Your goal: Please replace "Preferences" with "Settings" throughout the lines of these items, changing nothing else. Leave out the pictures when you write them back.
=-=-=
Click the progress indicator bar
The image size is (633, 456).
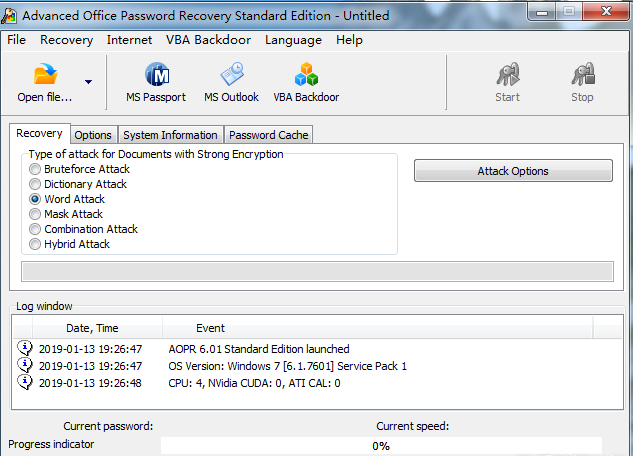tap(381, 446)
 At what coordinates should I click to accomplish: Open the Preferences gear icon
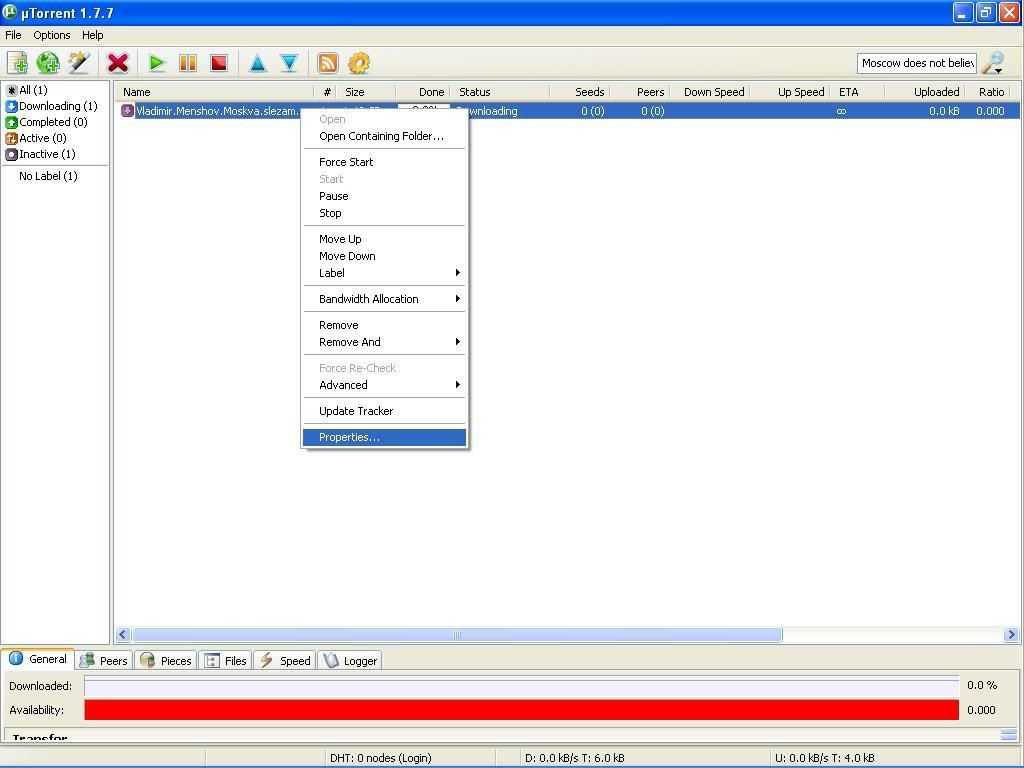tap(359, 63)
=-=-=
Output of the task:
Click the progress indicator bar
The image size is (633, 456).
tap(381, 446)
 At what coordinates should I click to accomplish: Open the Settings gear icon
tap(359, 63)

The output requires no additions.